> _DOCUMENT SEGMENT_:

- - - - - - -

“There are alternative paths” for reaching your social justice dream job, says change agent Jessamyn Lau. She should know. Her social change career began with dropping out of high school, then moved to enrolling in art school, teaching elementary school in China, earning an MBA and finally landing a plum job as the first program officer for the Peery Foundation.
In the real world of social change, life is messy. Social entrepreneurs with a diverse life experiences have distinct skill advantages: They are less absolutist and more nuanced in their problem-solving. They are better at adapting to unexpected situations. They are more resilient and able to anticipate future consequences before, rather than after, making a decision. They have more benchmarks against which to measure their own potential and real contribution to economic and social justice.
Lau’s circuitous route to social justice work is not atypical for powerhouse change-makers:
- Wanjiru Kamau-Rutenberg, founder/CEO of Akili Dada, dreamed of being a pilot, a medical doctor or Madonna before discovering her social change calling as a leadership educator for young women in Kenya.
- Yuwei Shi, Dean of the Monterey Institute of International Studies, left China and his girlfriend behind to take a high-risk stab at studying law in the United States before his path came to rest on educating and enabling the next generation of social entrepreneurs.
- Whitney Smith, founder/CEO of Girls For A Change, launched her social entrepreneurship career as a “horrible high school student and punk rocker with blue hair black lipstick.”

- - - - - - -

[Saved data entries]
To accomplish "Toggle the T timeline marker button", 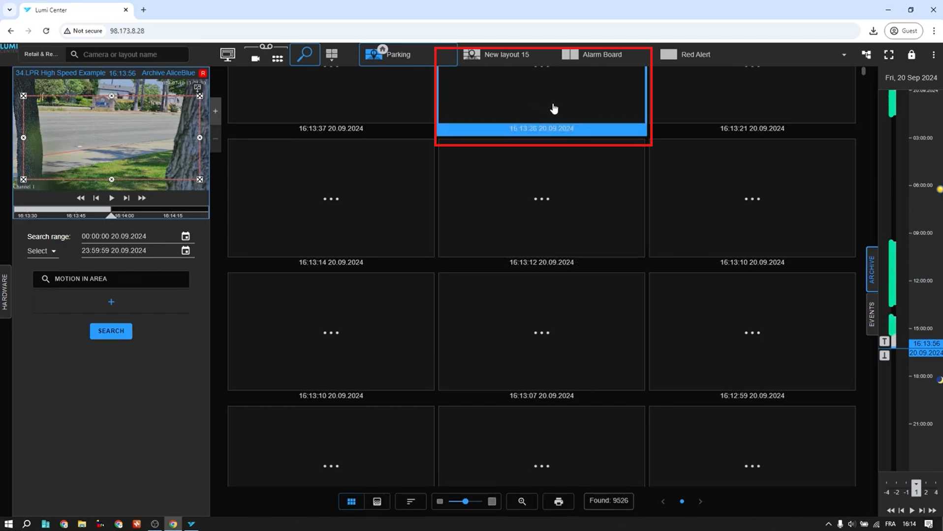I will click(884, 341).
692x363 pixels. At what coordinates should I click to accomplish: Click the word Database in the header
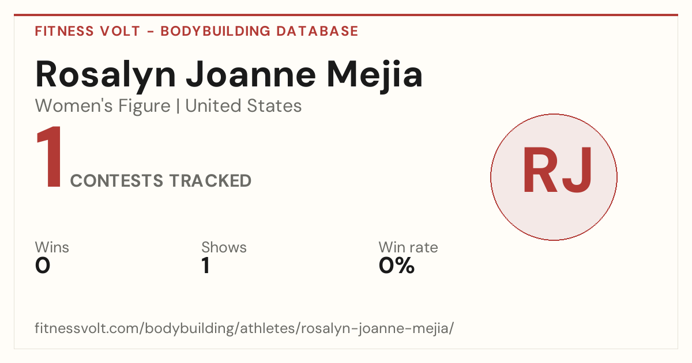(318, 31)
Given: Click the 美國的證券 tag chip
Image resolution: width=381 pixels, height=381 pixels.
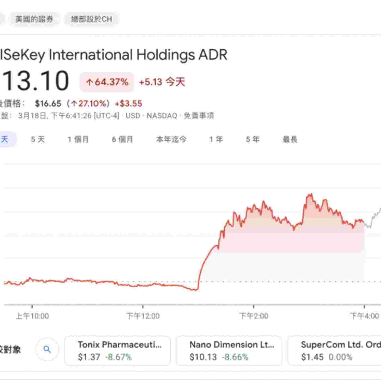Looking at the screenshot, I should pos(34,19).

- - - - - - -

> _WHAT THE TASK REQUIRES_: Continue the article about unconventional paths into social change careers, picking up after its last line above.

> _EXERCISE RESULT_:
- Clemens Pietzner, CEO of the Triskeles Foundation, began his social justice career in California playing competitive volleyball in the Miller Lite volleyball tournament.
- Tiffany Persons, founder/CEO of Shine on Sierra Leone (and a leading Hollywood casting director), was headed to nursing school before a bad grade in organic chemistry caused her to take a film class which, in turn, led to working on a documentary which eventually spurred her to establish a community-based school in a village in Sierra Leone.
In Good to Great, Jim Collins reports that a nearly consistent attribute of successful CEOs is disciplined focus on the single thing at which they are really accomplished and then truly push towards excellence. In contrast, school teaches competency across a wide and varied curriculum.
Social entrepreneurship requires that you pursue a single passion with unbridled focus and superior execution. However, the path to professional competency as a change agent is yours to customize.